*AIM OF THE EXERCISE*.
Nothing but the pictures gets dropped; retype every entry exactly.

Saved entries
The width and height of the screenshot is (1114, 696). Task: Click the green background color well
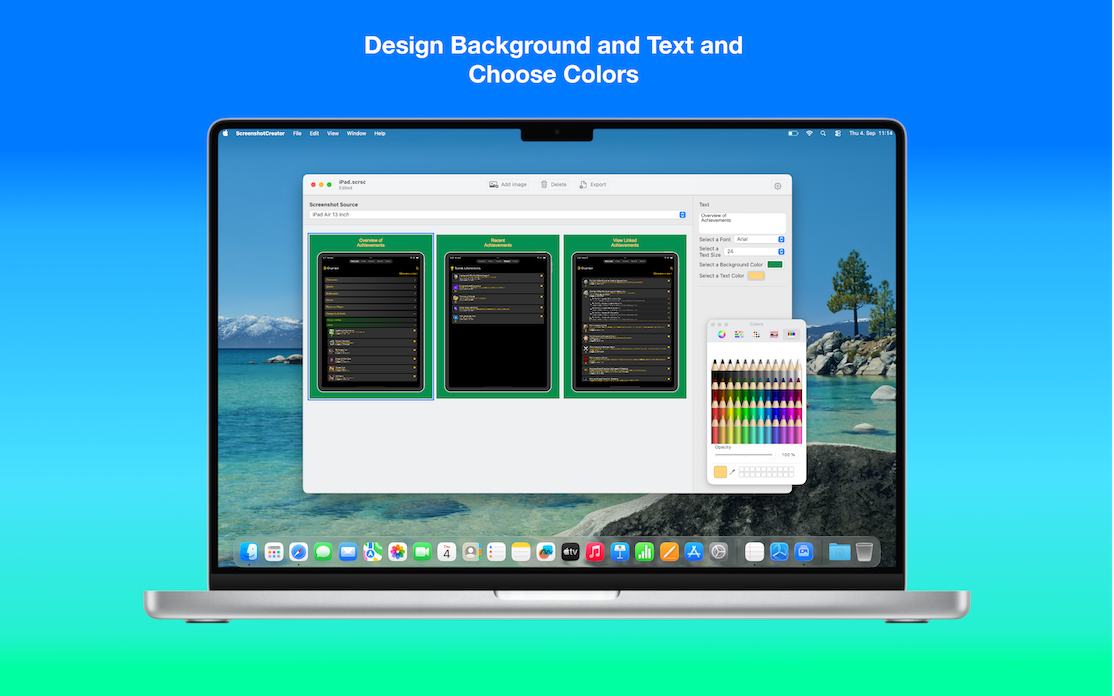[775, 265]
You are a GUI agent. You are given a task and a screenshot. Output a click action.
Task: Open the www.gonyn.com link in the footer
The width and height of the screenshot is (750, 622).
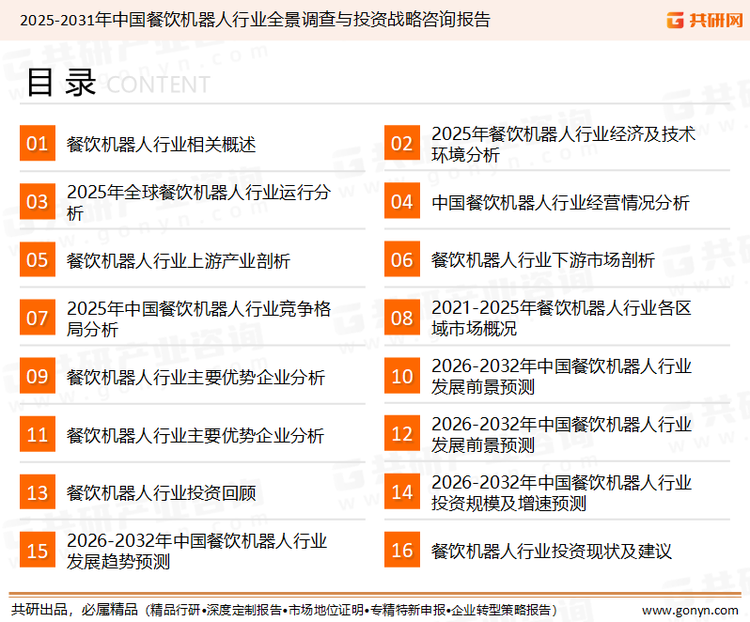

*OUTPUT OF THE TASK*.
The width and height of the screenshot is (1114, 696). Task: Click the green background color well
[775, 265]
You are a GUI agent. You are given a task and a screenshot. Output a click action.
Task: Open the www.gonyn.com link in the footer
The width and height of the screenshot is (750, 622).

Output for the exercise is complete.